The same person, years later, finding themselves back in that same room. Crying. Feeling the pain all over, as they anticipate the next act of violence. What can one do but submit oneself to those adults? You're just a child. They know better. They have the strength.

Dealing with post-traumatic stress disorder is... well, you're not really dealing with it. Especially for childhood traumas it's just something that is there. It's become such an integral part of who and what you are that it's almost inconceivable that you can ever change.

I know that all of those horrible things which I remember, all of those sensations, that they are a thing of the past. That those adults who hurt and harmed me can no longer do so.

Yet today as I got the conclusion in the eviction case against me, I'm right back in that dark room, crying and feeling violated. I haven't even looked at it beyond the summary provided by my lawyer, and I'm already in such a state. I will have to wait until tomorrow, to read through it together with my psychotherapist. It's too dangerous for me to do it by myself.

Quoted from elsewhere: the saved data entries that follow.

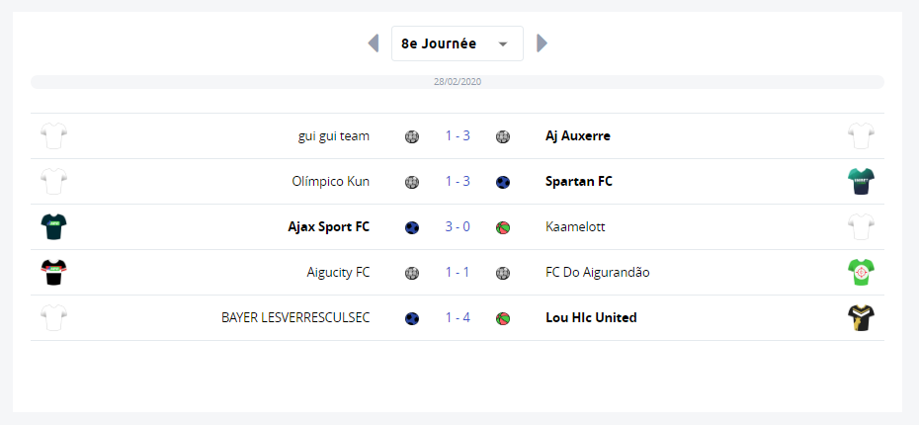Open the BAYER LESVERRESCULSEC team page

coord(295,317)
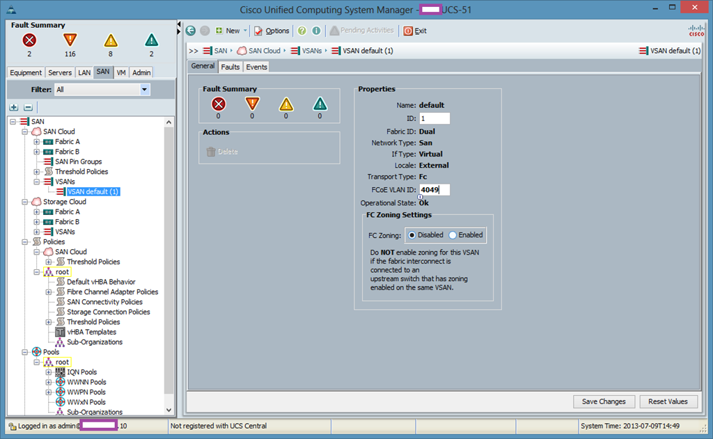Image resolution: width=713 pixels, height=439 pixels.
Task: Expand the WWNN Pools tree node
Action: [x=49, y=382]
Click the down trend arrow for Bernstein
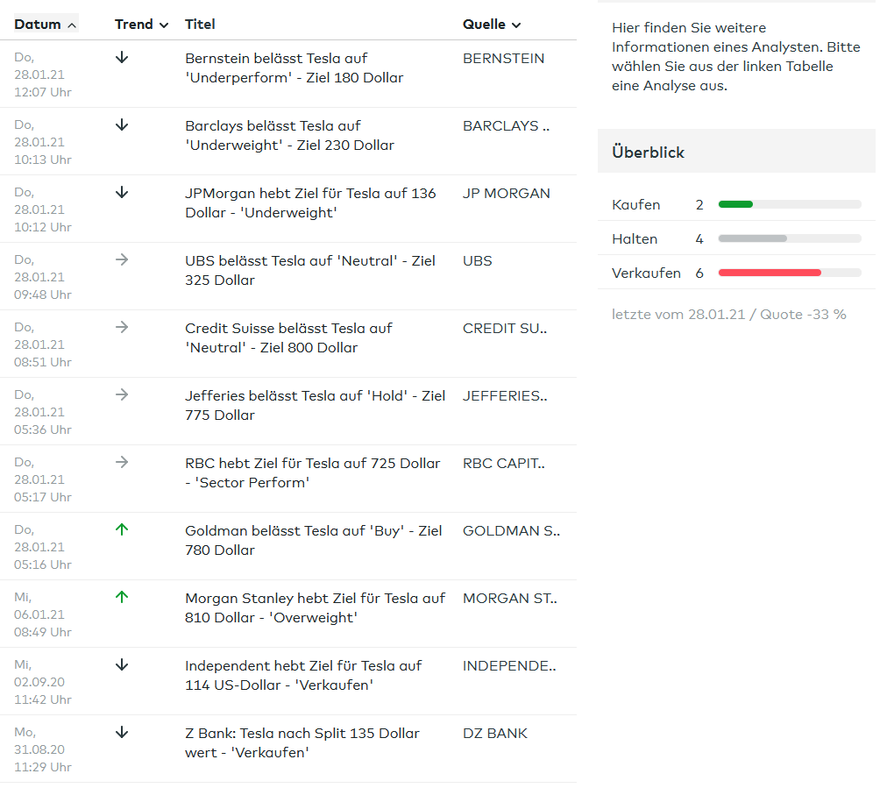The height and width of the screenshot is (788, 887). [122, 58]
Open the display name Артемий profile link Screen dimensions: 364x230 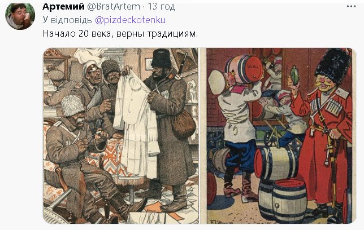tap(63, 7)
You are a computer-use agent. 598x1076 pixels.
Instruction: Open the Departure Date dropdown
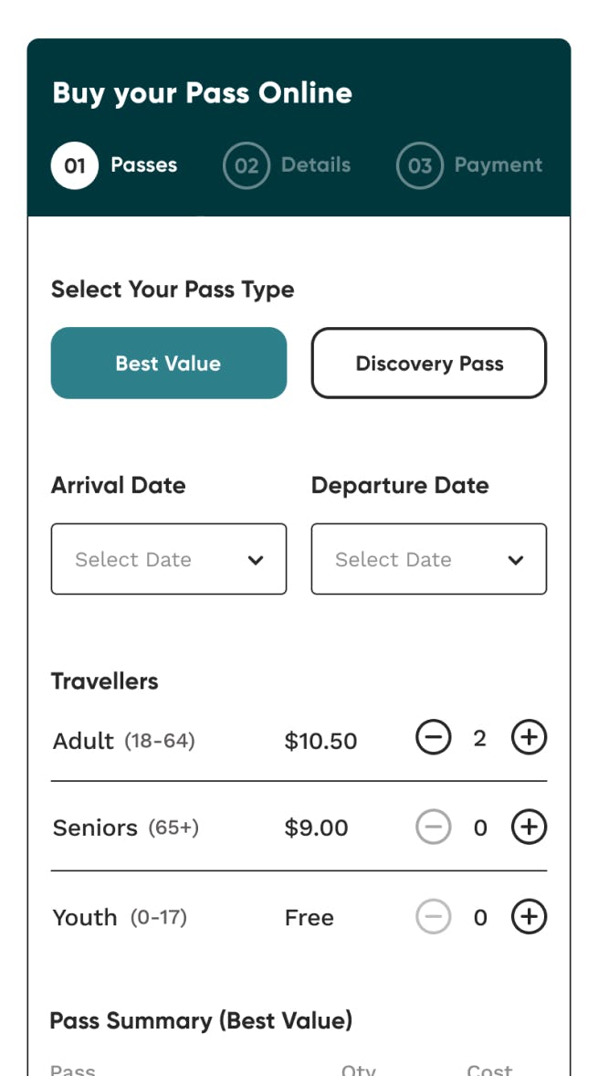coord(415,559)
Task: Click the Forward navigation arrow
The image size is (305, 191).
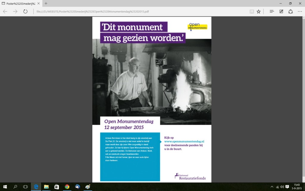Action: (15, 11)
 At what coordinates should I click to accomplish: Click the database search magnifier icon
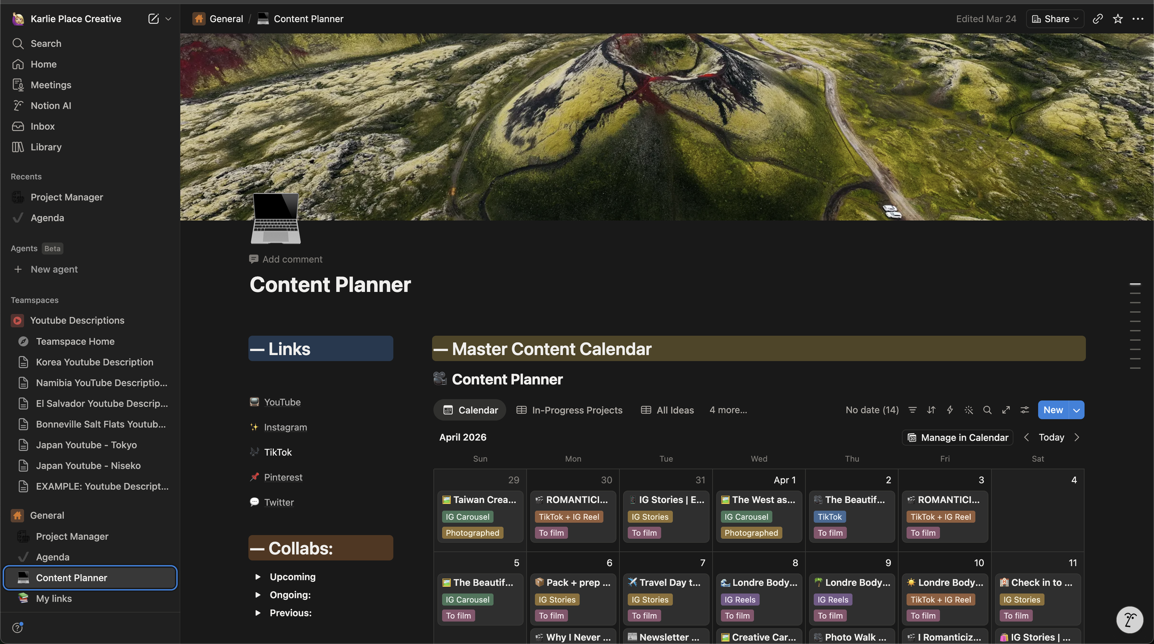pos(987,410)
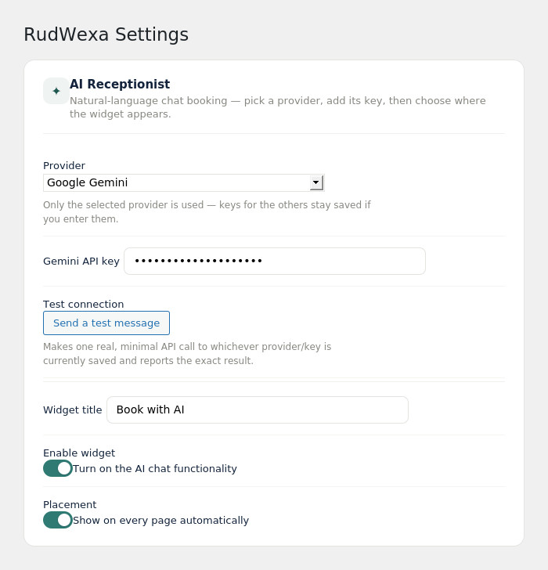This screenshot has height=570, width=548.
Task: Click 'Turn on the AI chat functionality' label
Action: 155,468
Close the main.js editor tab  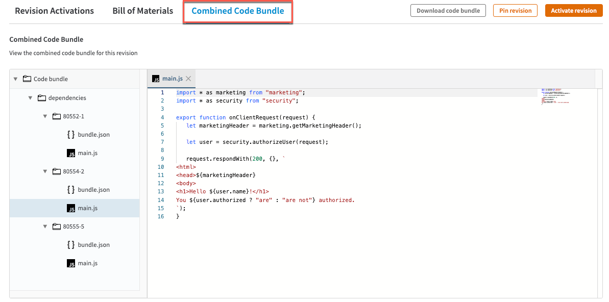click(188, 79)
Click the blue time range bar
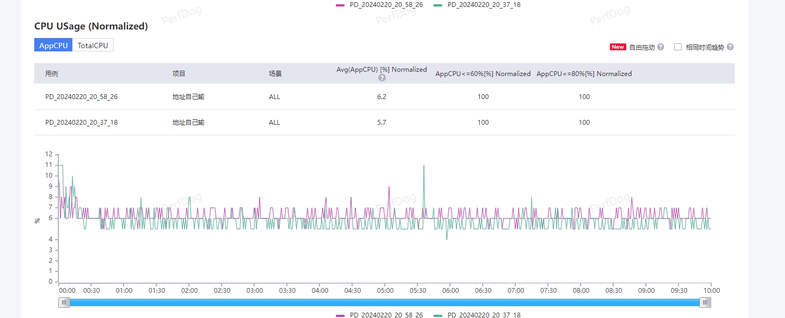The image size is (785, 318). 385,302
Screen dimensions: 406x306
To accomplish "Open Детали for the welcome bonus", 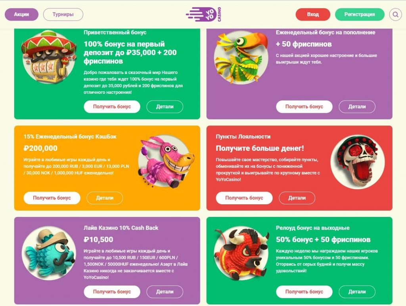I will [165, 106].
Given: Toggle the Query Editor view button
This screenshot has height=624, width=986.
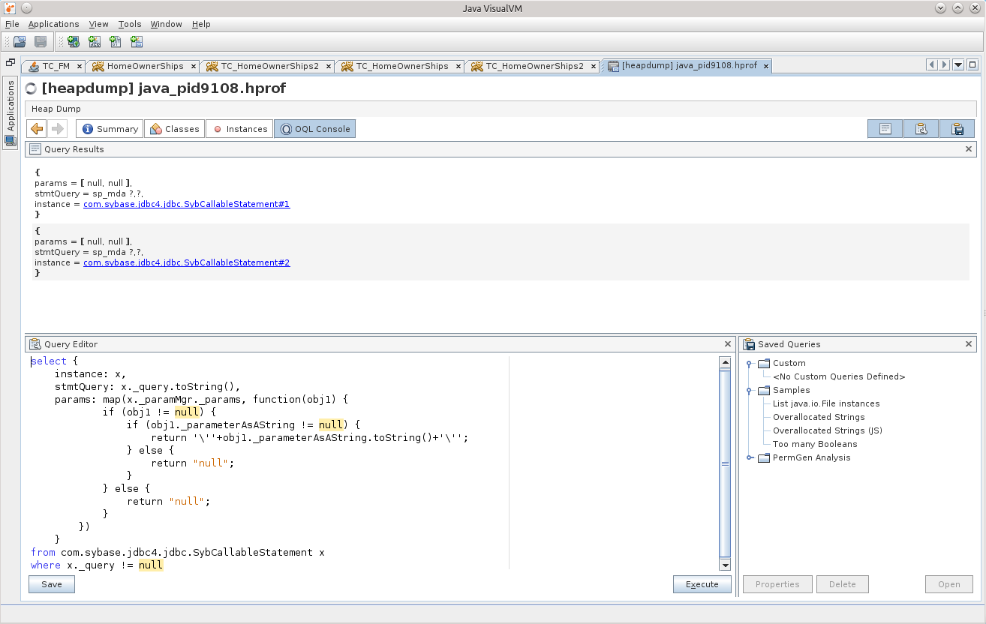Looking at the screenshot, I should pos(921,129).
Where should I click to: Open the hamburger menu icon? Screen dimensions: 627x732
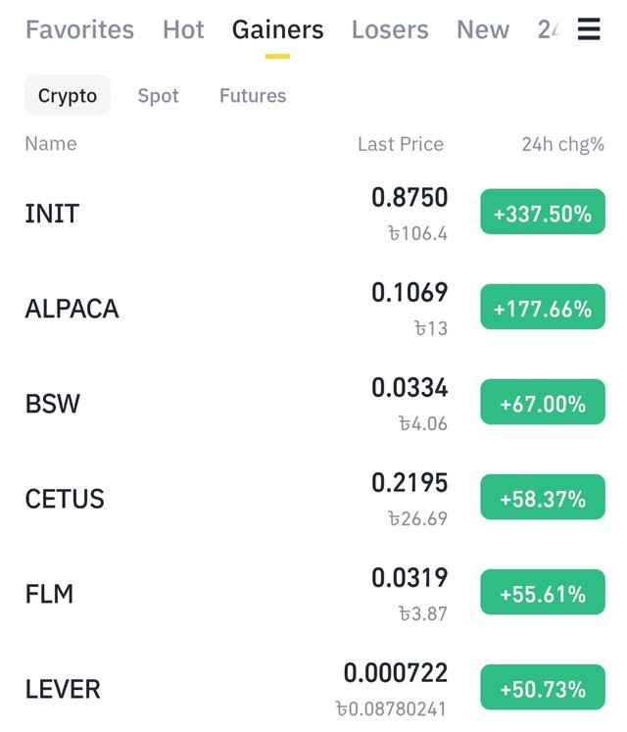point(589,29)
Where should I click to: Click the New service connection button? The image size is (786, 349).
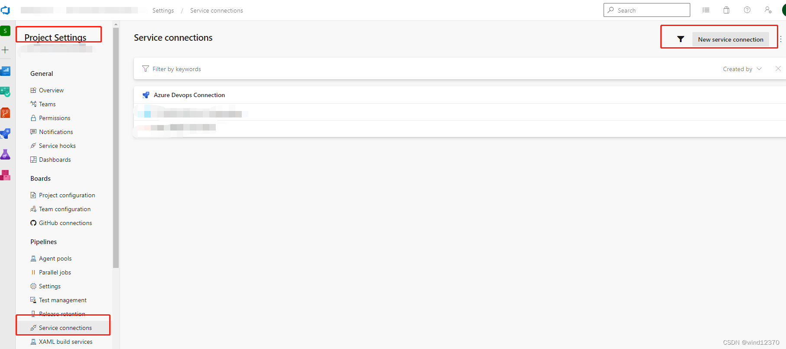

Even though I already know from the summary that I can stay in this apartment, just nothing about any fines yet, it's not about those details. It's about the experience, of being dragged through the mud for two years, of having my integrity as a person question and having felt terrified for all that time that something horrible might happen to me any day now. Of feeling adrift and uncertain about my future.

If there's a bright spot in all of this it has to be that my search for a new job may have resulted in me scoring something pretty close to a dream job. Next week I'll be flying over for an on-site assessment. With any luck I'll not only get the job, but also assistance with finding and moving to a new home.

I'm honestly looking forward to this, and the positive impact it would have on my psyche. In some ways it'd feel like a little bit of justice still exists in this world.